The records below are to be transcribed in full, exactly as given.

━━ RECORDS PROVIDED ━━

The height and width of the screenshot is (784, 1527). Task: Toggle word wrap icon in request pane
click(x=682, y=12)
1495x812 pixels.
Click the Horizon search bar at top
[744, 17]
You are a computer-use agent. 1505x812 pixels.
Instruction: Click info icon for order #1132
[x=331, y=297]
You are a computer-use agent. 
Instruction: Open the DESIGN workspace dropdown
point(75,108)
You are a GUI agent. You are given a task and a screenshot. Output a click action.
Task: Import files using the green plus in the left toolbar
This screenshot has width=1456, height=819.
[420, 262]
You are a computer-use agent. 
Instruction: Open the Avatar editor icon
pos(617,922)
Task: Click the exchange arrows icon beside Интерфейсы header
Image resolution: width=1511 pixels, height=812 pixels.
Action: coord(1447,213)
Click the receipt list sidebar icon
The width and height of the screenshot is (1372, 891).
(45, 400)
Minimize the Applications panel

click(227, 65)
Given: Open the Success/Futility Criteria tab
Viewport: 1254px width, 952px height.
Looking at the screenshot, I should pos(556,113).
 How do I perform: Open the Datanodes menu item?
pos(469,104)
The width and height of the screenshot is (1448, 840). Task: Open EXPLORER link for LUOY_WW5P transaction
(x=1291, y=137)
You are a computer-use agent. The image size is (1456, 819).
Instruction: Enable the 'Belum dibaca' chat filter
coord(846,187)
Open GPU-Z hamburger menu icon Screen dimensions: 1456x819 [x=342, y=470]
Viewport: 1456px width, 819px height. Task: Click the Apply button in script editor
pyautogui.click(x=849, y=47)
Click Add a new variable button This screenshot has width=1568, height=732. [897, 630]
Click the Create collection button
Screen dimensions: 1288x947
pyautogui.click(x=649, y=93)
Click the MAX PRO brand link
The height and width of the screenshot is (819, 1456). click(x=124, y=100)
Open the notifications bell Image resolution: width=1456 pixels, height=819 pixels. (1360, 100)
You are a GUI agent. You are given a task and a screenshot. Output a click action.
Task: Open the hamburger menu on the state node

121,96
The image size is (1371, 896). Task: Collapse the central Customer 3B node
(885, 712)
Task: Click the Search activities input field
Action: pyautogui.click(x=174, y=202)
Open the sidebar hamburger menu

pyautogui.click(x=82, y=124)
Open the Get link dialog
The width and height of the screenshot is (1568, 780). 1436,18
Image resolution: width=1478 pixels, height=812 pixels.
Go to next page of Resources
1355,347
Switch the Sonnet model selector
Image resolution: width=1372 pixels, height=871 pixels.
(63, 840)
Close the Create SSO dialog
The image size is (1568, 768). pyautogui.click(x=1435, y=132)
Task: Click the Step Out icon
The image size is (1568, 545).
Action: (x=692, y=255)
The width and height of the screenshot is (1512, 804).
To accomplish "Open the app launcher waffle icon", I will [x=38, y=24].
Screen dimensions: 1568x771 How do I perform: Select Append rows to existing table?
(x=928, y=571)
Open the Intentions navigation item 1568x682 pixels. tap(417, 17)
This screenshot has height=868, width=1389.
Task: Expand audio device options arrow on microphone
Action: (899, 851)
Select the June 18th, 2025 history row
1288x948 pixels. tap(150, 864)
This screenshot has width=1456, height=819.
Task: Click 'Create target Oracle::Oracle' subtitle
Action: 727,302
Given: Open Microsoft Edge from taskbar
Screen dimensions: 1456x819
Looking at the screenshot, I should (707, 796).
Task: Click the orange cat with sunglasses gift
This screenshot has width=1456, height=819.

━━━

# TASK OUTPUT
The height and width of the screenshot is (784, 1527). Task: Toggle word wrap icon in request pane
click(x=682, y=12)
1495x812 pixels.
Click the Horizon search bar at top
[744, 17]
You are a computer-use agent. 1505x812 pixels.
Instruction: Click info icon for order #1132
[x=331, y=297]
You are a computer-use agent. 
Instruction: Open the DESIGN workspace dropdown
point(75,108)
You are a GUI agent. You are given a task and a screenshot. Output a click action.
Task: Import files using the green plus in the left toolbar
This screenshot has width=1456, height=819.
[420, 262]
You are a computer-use agent. 
Instruction: Open the Avatar editor icon
pos(617,922)
Task: Click the exchange arrows icon beside Интерфейсы header
Image resolution: width=1511 pixels, height=812 pixels.
Action: coord(1447,213)
Click the receipt list sidebar icon
The width and height of the screenshot is (1372, 891).
(45, 400)
Minimize the Applications panel

click(227, 65)
Given: Open the Success/Futility Criteria tab
Viewport: 1254px width, 952px height.
Looking at the screenshot, I should pos(556,113).
 How do I perform: Open the Datanodes menu item?
pos(469,104)
The width and height of the screenshot is (1448, 840). Task: Open EXPLORER link for LUOY_WW5P transaction
(x=1291, y=137)
You are a computer-use agent. The image size is (1456, 819).
Instruction: Enable the 'Belum dibaca' chat filter
coord(846,187)
Open GPU-Z hamburger menu icon Screen dimensions: 1456x819 [x=342, y=470]
Viewport: 1456px width, 819px height. Task: Click the Apply button in script editor
pyautogui.click(x=849, y=47)
Click Add a new variable button This screenshot has width=1568, height=732. [897, 630]
Click the Create collection button
Screen dimensions: 1288x947
pyautogui.click(x=649, y=93)
Click the MAX PRO brand link
The height and width of the screenshot is (819, 1456). click(x=124, y=100)
Open the notifications bell Image resolution: width=1456 pixels, height=819 pixels. (1360, 100)
You are a GUI agent. You are given a task and a screenshot. Output a click action.
Task: Open the hamburger menu on the state node

121,96
The image size is (1371, 896). Task: Collapse the central Customer 3B node
(885, 712)
Task: Click the Search activities input field
Action: pyautogui.click(x=174, y=202)
Open the sidebar hamburger menu

pyautogui.click(x=82, y=124)
Open the Get link dialog
The width and height of the screenshot is (1568, 780). 1436,18
Image resolution: width=1478 pixels, height=812 pixels.
Go to next page of Resources
1355,347
Switch the Sonnet model selector
Image resolution: width=1372 pixels, height=871 pixels.
(63, 840)
Close the Create SSO dialog
The image size is (1568, 768). pyautogui.click(x=1435, y=132)
Task: Click the Step Out icon
The image size is (1568, 545).
Action: (x=692, y=255)
The width and height of the screenshot is (1512, 804).
To accomplish "Open the app launcher waffle icon", I will [x=38, y=24].
Screen dimensions: 1568x771 How do I perform: Select Append rows to existing table?
(x=928, y=571)
Open the Intentions navigation item 1568x682 pixels. tap(417, 17)
This screenshot has height=868, width=1389.
Task: Expand audio device options arrow on microphone
Action: (899, 851)
Select the June 18th, 2025 history row
1288x948 pixels. tap(150, 864)
This screenshot has width=1456, height=819.
Task: Click 'Create target Oracle::Oracle' subtitle
Action: 727,302
Given: Open Microsoft Edge from taskbar
Screen dimensions: 1456x819
Looking at the screenshot, I should (707, 796).
Task: Click the orange cat with sunglasses gift
This screenshot has width=1456, height=819.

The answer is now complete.